Not sure what's going on with more liberalised countries like the Netherlands,
but consider the massive influxes of people from continental Europe to the UK,
which has relatively relaxed labor laws, and that may have something to do
with it.

Also, note that most of the people the article covers don't have any skills
worth talking about. They studied art history, social analysis, hotel
management and things like that. Such people would find it hard to find a
committed employer even in better times.
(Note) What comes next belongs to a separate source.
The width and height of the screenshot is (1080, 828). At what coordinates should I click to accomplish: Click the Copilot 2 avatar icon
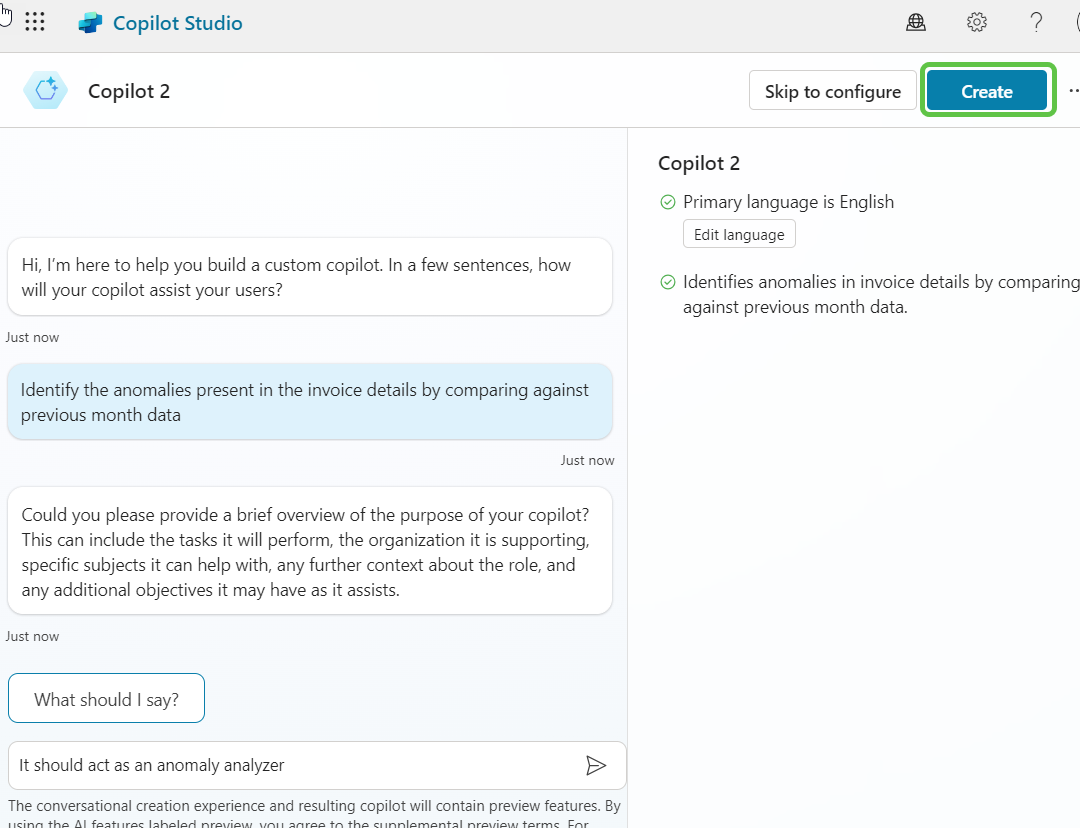pyautogui.click(x=45, y=90)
The first example is a doctor, but
she suffers from a double whammy of regulation: not only labor laws but also
licensing that makes it hard for her to even relocate to a better run country.

------
maverick_iceman
Very similar situation persists in India where the section VIIB of the
Industrial Disputes Act says that a company needs government permission to lay
off people if they have 100 or more employees. As a result a lot of companies
never go beyond 99, giving up growth and employment prospects for a large part
of the population. Moreover, this creates a vast class of underemployed people
outside the protection of those laws, euphemistically called the "informal
sector".

------
maverick_iceman
In the US a lot of people are understanding why less coercive labor laws
ultimately end up benefitting the employees. That's why so many states have
gone right to work recently.

Edit: I would also like to add that I don't support mandating unions to
represent all employees. Just like an employee should be under no obligation
to join/pay dues to a union, a union should have no obligation to represent
all employees. It should be a voluntary association.

------
DiThi
Why aren't politicians making easier to hire people part time? It would
benefit not only the unemployed but also the employed that wants to trade part
of their salary with more free time.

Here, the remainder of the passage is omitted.